ANTISEMITISMUS

bezeichnet die Gesamtheit antijüdischer Äußerungen, Haltungen, Anfeindungen und Handlungen, egal, welche Motive zugrunde liegen (rassistische, religiöse, soziale, politische oder sonstige). Dazu gehört jegliche Art von direkter oder indirekter, bewusster oder unbewusster stereotypisierender Konstruktion von Menschen als Jüd*innen. Dies geht einher mit Verleumdung, Entwertung, Stigmatisierung, Othering (zu anderen machen) und ist strukturelle Diskriminierung. Strukturelle Diskriminierung ist immer ein Zusammenspiel von verschiedenen Ebenen: individuell und zwischenmenschlich, kulturell und institutionell. Antisemitismus wirkt sich immer auch verschränkt mit anderen Diskriminierungsformen aus (vgl. Intersektionalität). Die meisten Verschwörungsmythen sind durchzogen von antisemitischen Stereotypen und Legendenbildungen, die sich bis in den christlichen Antisemitismus u. a. während des Mittelalters und der frühen Neuzeit zurückführen lassen.
 
Antisemitismus kann sich innerhalb von Kirche äußern:
-      Papst Benedikt XVI. ließ 2007 den sogenannten „alten“ Ritus wieder zu, in dem am Karfreitag für die Juden gebetet wird: „Lasst uns auch beten für die Juden, auf dass Gott unser Herr ihre Herzen erleuchte, damit sie Jesus Christus erkennen, den Retter aller Menschen.“
-      Die Ritualmordlegenden (Juden töten in der Osterzeit kleine Kinder und trinken deren Blut) haben ihren Ursprung im 12. Jahrhundert, wirken aber bis heute nach. Motive daraus finden sich auch in aktuellen Verschwörungserzählungen wie QAnon wieder.[1]
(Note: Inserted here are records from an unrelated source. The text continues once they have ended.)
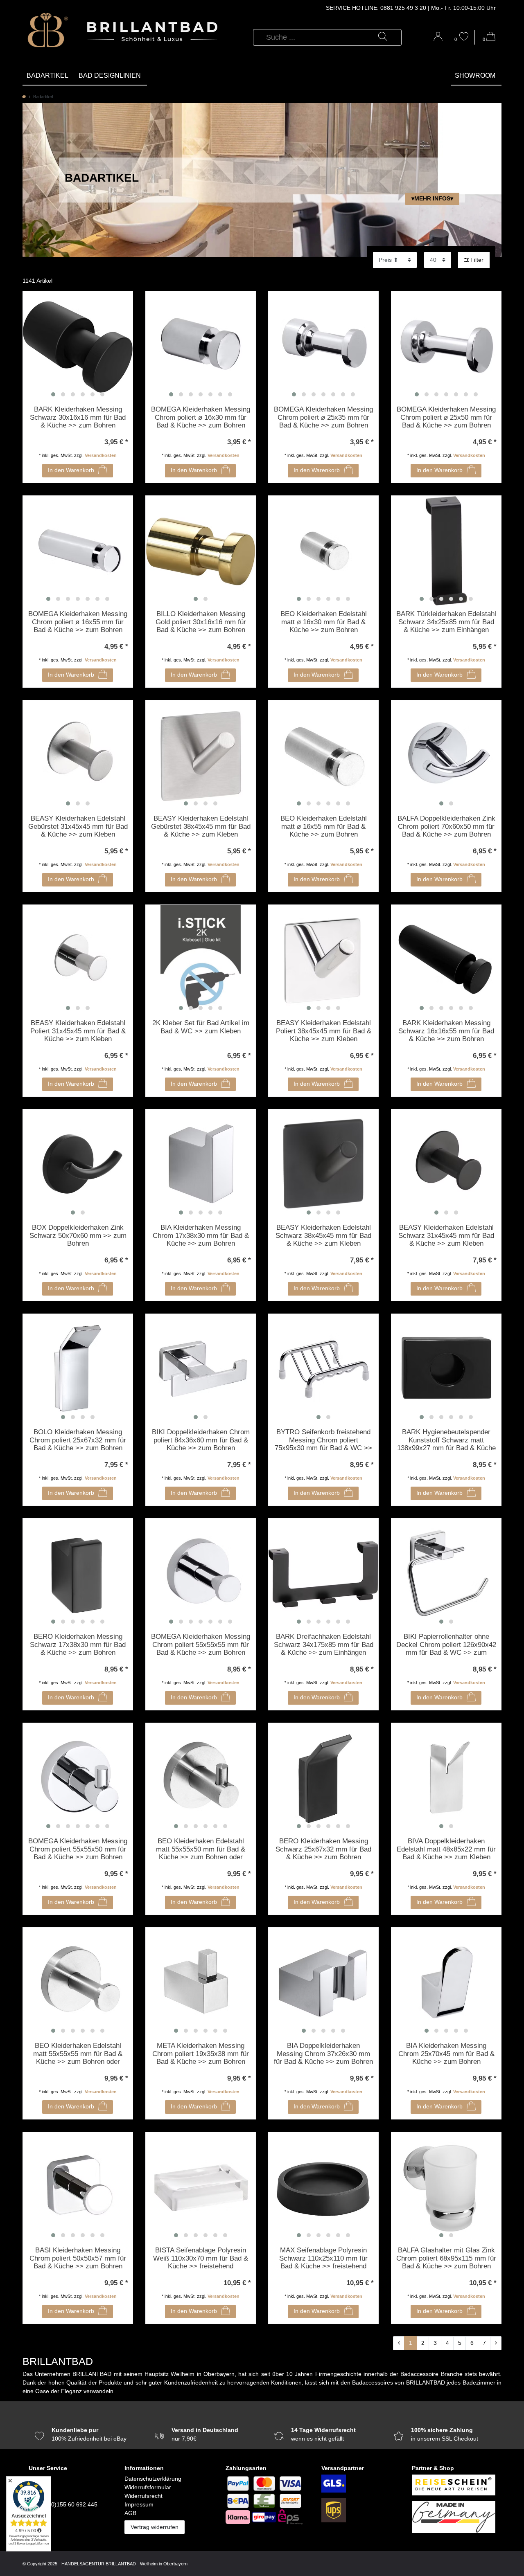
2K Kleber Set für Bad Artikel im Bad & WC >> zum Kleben (200, 1027)
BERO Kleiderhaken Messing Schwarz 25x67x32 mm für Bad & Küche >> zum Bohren (323, 1849)
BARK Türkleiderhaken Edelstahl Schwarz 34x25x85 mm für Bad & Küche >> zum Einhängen (446, 622)
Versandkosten (101, 455)
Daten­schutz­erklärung (152, 2478)
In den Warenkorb (71, 470)
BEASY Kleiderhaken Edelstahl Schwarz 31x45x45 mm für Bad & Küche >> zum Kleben (446, 1235)
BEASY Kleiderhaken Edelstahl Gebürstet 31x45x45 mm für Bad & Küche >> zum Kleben (78, 826)
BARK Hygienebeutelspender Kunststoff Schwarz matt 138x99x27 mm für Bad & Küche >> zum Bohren (446, 1440)
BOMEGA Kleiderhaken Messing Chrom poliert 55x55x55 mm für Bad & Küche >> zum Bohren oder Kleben (200, 1645)
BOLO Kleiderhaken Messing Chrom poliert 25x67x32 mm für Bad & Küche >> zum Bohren (77, 1440)
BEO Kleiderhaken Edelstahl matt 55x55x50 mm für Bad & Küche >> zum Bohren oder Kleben (200, 1849)
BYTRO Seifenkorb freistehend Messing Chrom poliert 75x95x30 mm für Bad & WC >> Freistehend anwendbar (323, 1440)
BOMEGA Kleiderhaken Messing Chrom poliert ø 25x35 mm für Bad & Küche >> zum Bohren (323, 417)
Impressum (139, 2504)
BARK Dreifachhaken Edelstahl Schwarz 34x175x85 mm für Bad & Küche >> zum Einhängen (323, 1644)
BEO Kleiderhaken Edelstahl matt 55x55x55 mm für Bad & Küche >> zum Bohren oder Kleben (77, 2054)
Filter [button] (476, 259)
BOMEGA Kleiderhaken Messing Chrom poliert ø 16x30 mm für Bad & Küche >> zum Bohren (200, 417)
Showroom (475, 75)
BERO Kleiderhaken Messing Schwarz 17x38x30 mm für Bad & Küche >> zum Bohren (78, 1644)
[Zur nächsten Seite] (495, 2343)
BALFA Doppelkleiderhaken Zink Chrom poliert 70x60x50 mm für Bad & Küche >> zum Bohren (446, 826)
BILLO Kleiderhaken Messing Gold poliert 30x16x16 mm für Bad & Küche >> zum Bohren (201, 622)
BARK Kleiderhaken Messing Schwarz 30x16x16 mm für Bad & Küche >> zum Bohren (78, 417)
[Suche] (382, 37)
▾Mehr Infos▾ (432, 198)
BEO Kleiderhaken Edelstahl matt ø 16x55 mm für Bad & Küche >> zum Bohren (323, 826)
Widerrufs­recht (143, 2496)
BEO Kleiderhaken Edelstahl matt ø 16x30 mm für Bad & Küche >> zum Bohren (323, 622)
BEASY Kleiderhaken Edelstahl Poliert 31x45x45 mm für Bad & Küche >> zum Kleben (78, 1031)
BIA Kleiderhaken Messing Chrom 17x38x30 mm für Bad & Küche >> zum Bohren (201, 1235)
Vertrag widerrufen (154, 2527)
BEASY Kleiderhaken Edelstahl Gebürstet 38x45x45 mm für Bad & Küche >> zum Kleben (201, 826)
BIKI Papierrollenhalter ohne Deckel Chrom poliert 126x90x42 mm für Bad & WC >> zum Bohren (446, 1645)
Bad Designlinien (110, 75)
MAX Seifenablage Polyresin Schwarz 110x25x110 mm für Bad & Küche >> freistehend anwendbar (323, 2258)
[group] (78, 346)
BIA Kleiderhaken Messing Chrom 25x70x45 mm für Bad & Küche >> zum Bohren (446, 2053)
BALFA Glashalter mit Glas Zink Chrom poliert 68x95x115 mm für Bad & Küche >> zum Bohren (446, 2258)
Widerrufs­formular (147, 2487)
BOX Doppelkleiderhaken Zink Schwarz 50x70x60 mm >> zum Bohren (77, 1235)
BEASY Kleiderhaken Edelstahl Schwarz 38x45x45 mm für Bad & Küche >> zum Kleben (323, 1235)
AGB (130, 2513)
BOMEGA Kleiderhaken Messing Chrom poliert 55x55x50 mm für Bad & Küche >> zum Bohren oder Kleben (77, 1849)
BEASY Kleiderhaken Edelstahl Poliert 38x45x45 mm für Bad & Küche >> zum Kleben (323, 1031)
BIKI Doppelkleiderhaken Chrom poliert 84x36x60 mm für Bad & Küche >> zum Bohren (201, 1440)
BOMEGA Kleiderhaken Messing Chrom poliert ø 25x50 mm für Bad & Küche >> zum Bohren (446, 417)
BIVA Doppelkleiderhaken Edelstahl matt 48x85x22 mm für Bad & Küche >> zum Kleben (446, 1849)
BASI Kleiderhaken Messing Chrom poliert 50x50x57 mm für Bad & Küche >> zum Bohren (77, 2258)
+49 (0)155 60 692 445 (67, 2504)
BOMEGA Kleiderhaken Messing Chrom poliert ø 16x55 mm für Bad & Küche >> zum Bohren (77, 622)
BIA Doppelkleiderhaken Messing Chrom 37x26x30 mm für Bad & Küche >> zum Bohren (323, 2053)
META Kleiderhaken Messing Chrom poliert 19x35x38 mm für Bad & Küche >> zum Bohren (200, 2053)
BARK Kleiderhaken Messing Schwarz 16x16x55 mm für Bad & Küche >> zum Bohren (446, 1031)
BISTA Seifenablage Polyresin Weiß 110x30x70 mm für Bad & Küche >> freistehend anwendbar (200, 2258)
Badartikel (47, 75)
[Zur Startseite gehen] (24, 96)
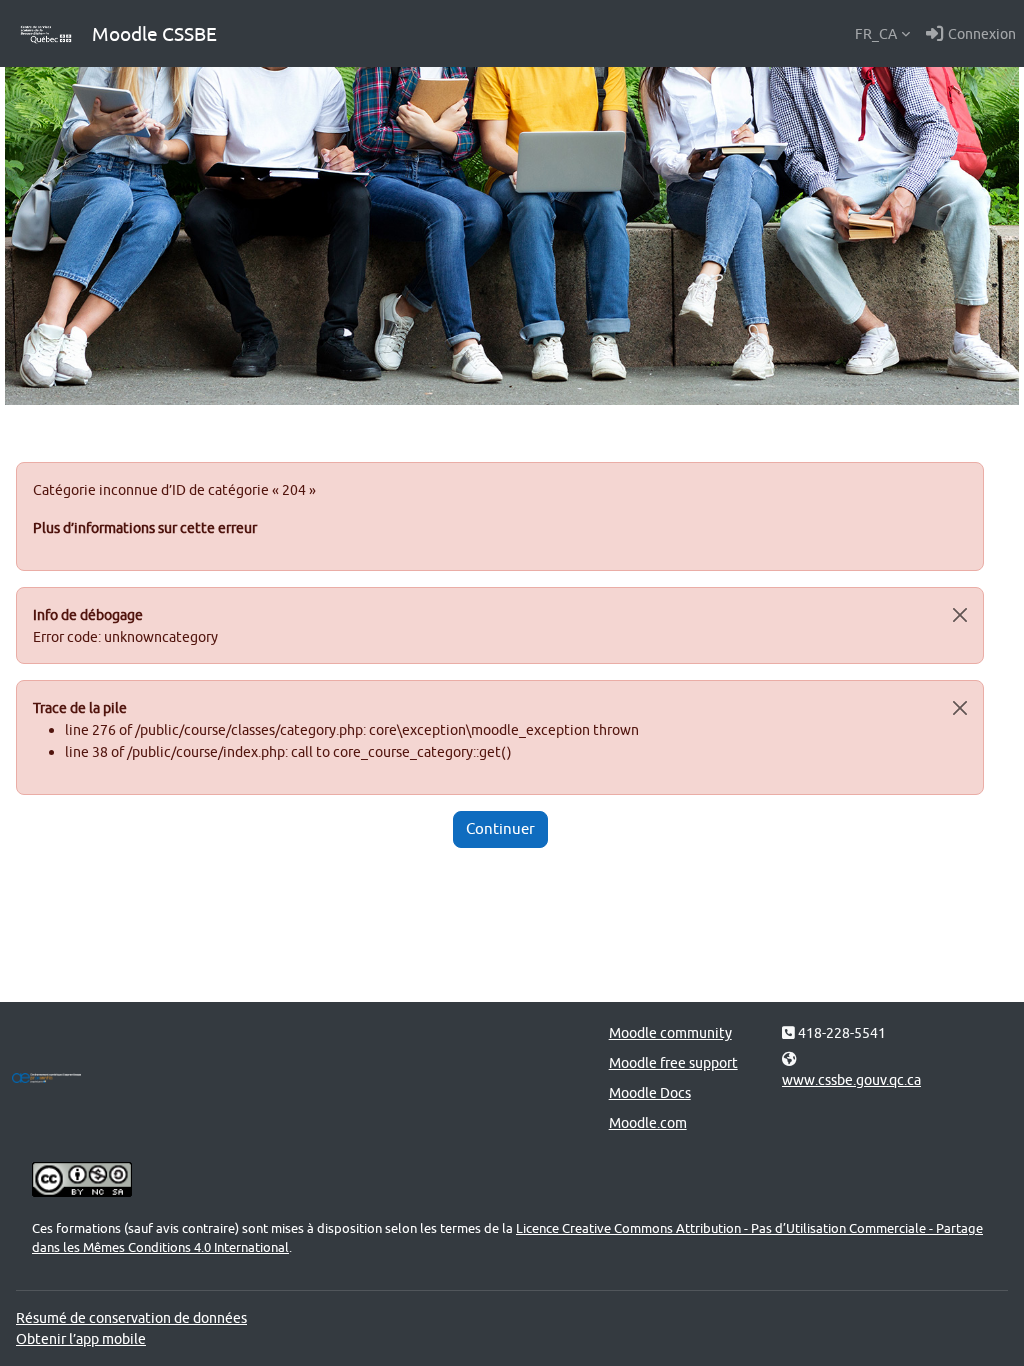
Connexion (982, 33)
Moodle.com (648, 1122)
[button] (882, 34)
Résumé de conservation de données (131, 1317)
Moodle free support (673, 1062)
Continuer (500, 828)
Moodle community (670, 1032)
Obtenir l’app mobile (81, 1338)
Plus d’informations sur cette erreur (145, 527)
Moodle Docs (650, 1092)
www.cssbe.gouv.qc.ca (851, 1079)
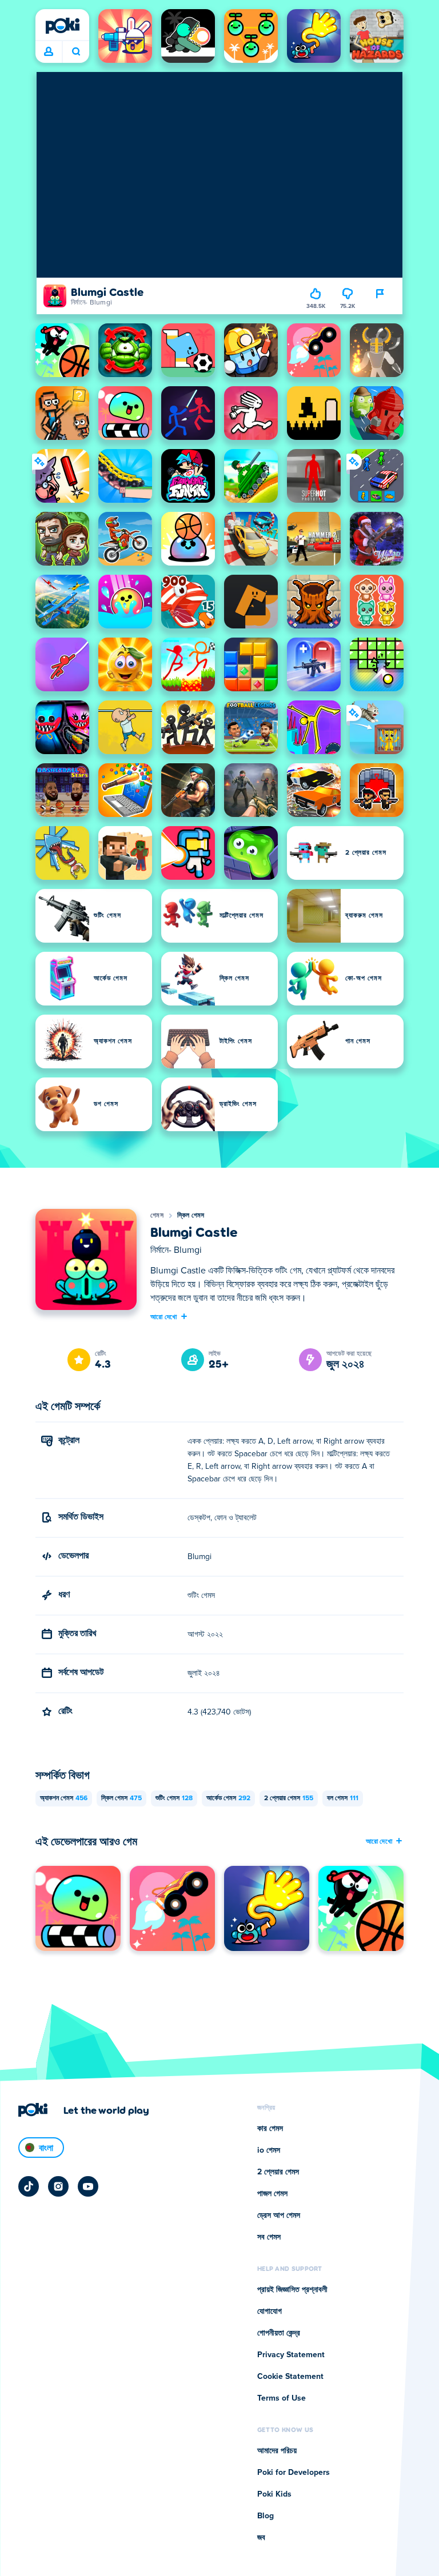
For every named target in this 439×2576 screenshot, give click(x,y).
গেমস (156, 1215)
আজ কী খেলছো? (75, 52)
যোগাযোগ (269, 2311)
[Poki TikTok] (28, 2186)
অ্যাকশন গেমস (63, 1798)
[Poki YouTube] (88, 2186)
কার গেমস (270, 2129)
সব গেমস (269, 2237)
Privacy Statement (291, 2355)
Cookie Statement (290, 2377)
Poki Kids (274, 2494)
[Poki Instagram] (58, 2186)
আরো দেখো (163, 1316)
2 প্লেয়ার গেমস (288, 1798)
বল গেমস (342, 1798)
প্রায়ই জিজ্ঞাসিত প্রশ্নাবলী (292, 2290)
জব (261, 2538)
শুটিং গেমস (174, 1798)
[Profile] (48, 52)
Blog (265, 2516)
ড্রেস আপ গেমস (278, 2216)
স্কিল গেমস (191, 1215)
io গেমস (268, 2150)
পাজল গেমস (272, 2194)
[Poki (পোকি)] (62, 26)
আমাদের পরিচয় (277, 2451)
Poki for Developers (293, 2473)
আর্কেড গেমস (228, 1798)
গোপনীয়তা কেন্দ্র (278, 2333)
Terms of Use (281, 2398)
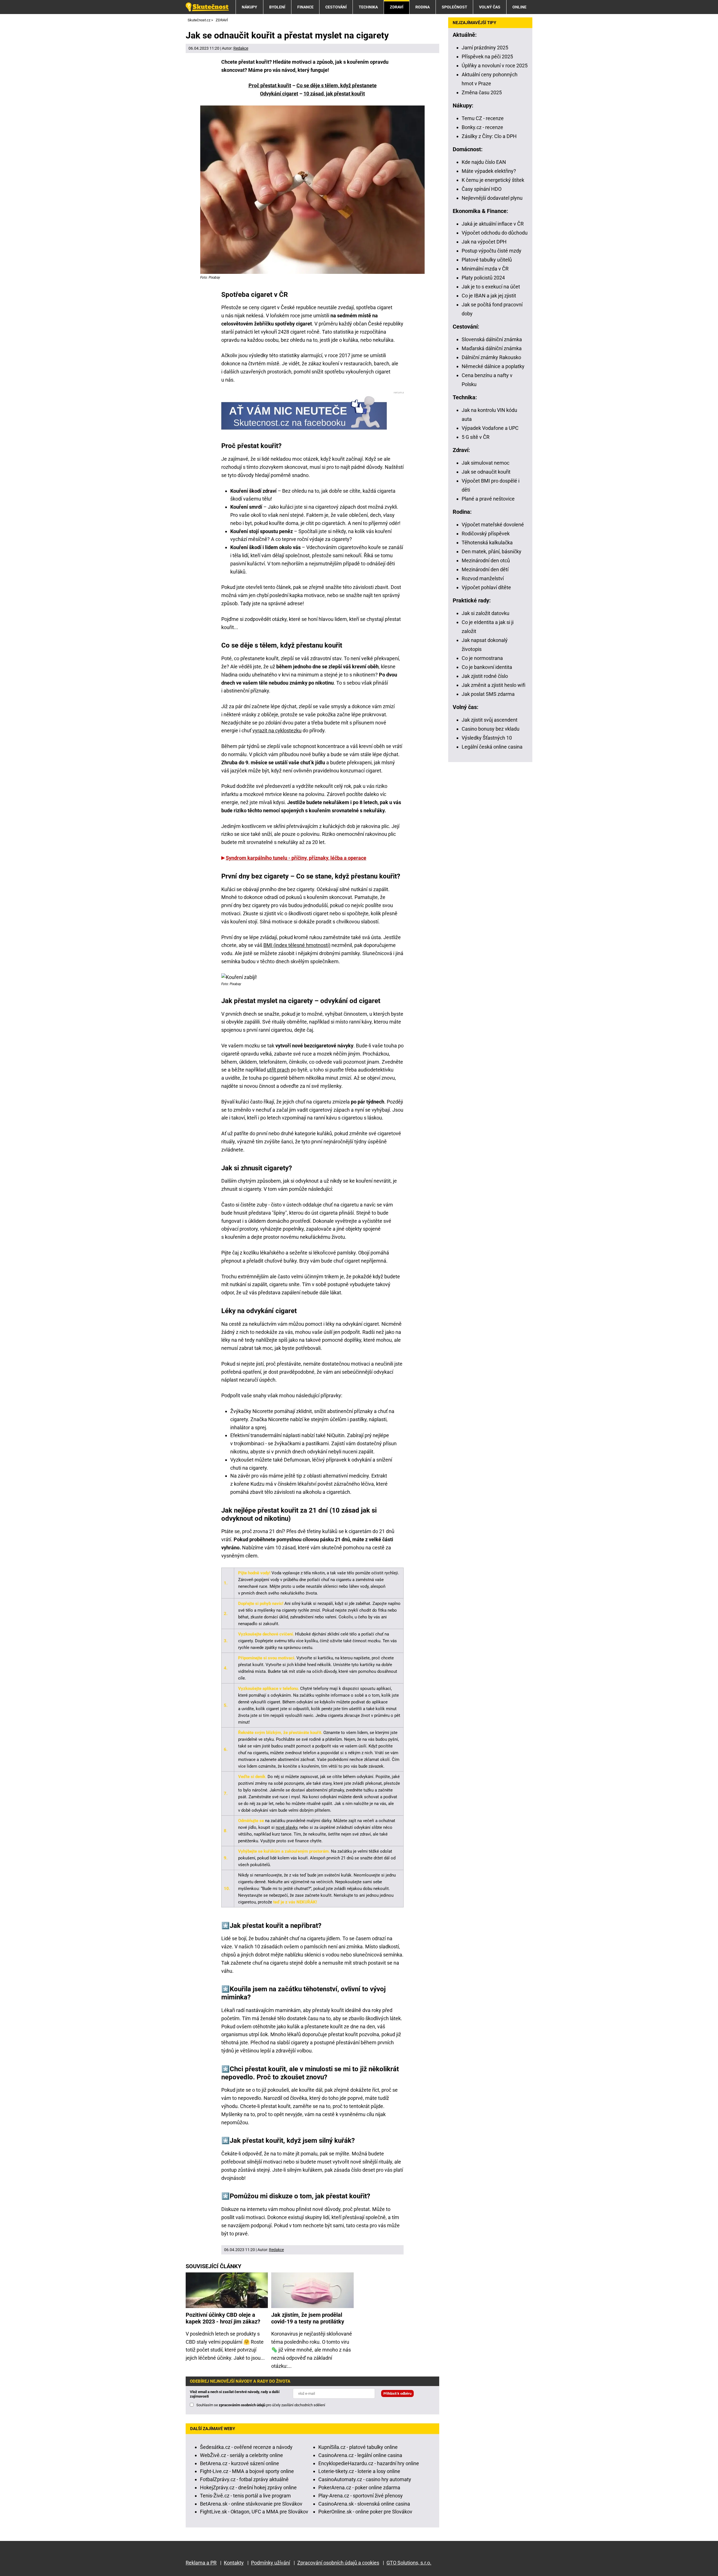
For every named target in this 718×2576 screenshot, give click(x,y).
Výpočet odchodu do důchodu (495, 233)
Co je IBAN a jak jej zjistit (489, 296)
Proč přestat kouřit (269, 85)
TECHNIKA (368, 7)
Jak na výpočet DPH (484, 242)
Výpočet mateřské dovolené (493, 524)
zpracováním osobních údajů (242, 2405)
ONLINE (519, 7)
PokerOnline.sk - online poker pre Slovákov (365, 2512)
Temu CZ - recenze (483, 118)
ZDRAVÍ (396, 7)
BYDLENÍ (277, 7)
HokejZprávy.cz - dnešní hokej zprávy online (248, 2487)
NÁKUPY (249, 7)
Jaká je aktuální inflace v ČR (493, 224)
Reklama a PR (201, 2563)
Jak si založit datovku (485, 613)
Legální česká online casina (492, 747)
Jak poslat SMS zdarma (488, 694)
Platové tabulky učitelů (487, 260)
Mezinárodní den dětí (485, 569)
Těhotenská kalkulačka (487, 542)
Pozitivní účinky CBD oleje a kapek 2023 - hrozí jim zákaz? (223, 2318)
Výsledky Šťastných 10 (487, 738)
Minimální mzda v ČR (485, 269)
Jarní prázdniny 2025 (485, 48)
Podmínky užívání (270, 2563)
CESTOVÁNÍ (336, 7)
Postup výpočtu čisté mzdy (491, 251)
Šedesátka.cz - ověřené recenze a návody (246, 2447)
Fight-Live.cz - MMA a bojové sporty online (247, 2471)
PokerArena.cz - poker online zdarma (359, 2487)
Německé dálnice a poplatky (493, 366)
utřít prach (278, 1070)
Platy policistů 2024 (483, 278)
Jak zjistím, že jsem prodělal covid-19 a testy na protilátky (307, 2318)
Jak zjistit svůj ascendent (489, 720)
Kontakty (234, 2563)
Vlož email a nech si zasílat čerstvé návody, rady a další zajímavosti (235, 2394)
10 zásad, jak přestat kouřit (334, 94)
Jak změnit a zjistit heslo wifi (493, 685)
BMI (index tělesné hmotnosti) (296, 945)
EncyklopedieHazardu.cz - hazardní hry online (368, 2463)
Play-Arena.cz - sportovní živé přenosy (360, 2496)
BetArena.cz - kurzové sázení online (239, 2463)
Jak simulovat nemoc (485, 463)
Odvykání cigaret (279, 94)
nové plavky (286, 1827)
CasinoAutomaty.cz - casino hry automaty (364, 2479)
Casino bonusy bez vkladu (490, 729)
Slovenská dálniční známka (492, 339)
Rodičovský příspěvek (486, 533)
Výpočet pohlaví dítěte (486, 587)
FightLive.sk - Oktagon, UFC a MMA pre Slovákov (254, 2512)
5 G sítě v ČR (475, 437)
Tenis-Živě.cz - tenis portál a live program (245, 2496)
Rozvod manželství (483, 578)
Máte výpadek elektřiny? (489, 171)
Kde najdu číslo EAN (484, 162)
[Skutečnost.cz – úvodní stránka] (207, 7)
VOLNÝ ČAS (489, 7)
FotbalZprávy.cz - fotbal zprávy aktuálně (244, 2479)
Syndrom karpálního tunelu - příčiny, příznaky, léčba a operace (296, 858)
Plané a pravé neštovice (488, 499)
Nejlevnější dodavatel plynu (492, 198)
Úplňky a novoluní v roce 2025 (495, 65)
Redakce (240, 48)
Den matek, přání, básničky (491, 551)
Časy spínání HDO (481, 189)
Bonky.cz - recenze (482, 127)
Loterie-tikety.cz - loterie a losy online (359, 2471)
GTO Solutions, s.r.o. (408, 2563)
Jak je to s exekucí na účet (491, 287)
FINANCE (305, 7)
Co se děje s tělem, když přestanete (336, 85)
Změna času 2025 (482, 92)
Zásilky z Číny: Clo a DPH (489, 136)
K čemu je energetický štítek (493, 180)
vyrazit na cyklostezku (277, 730)
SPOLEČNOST (454, 7)
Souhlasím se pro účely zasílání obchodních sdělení (260, 2405)
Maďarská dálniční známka (492, 348)
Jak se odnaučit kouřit (486, 472)
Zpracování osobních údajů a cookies (338, 2563)
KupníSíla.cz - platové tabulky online (358, 2447)
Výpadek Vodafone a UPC (490, 428)
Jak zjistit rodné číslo (485, 676)
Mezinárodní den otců (486, 560)
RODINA (422, 7)
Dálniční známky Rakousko (491, 357)
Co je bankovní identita (487, 667)
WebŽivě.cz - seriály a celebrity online (241, 2455)
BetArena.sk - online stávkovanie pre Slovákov (251, 2504)
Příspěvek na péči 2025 (487, 56)
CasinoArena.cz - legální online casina (360, 2455)
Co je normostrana (482, 658)
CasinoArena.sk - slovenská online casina (364, 2504)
-      An zahlreichen Kirchen in Deutschland finden sich heute noch hochmittelalterliche Schmähplastiken, in denen Juden in Verbindung zu dem für sie unreinen Schwein gebracht und in herabwürdigender Weise diffamiert werden. Weitere herabwürdigende Darstellungen finden sich bspw. auch am Freiburger Münster: Ein Wasserspeier, der eine sog. Hauptsünde, den Zorn, zeigen soll und als Mischwesen dargestellt wird (vorne: Mensch, hinten: Löwe mit Schwanz und Tatzen). Der menschliche Teil wird aufgrund der Kopfbedeckung, verbunden mit längerem lockigen Haar als Jude gedeutet. (Bachmann, Michael (2017): Das Freiburger Münster und seine Juden. Historische, ikonographische und hermeneutische Beobachtungen. Regensburg: Schnell + Steiner;  163)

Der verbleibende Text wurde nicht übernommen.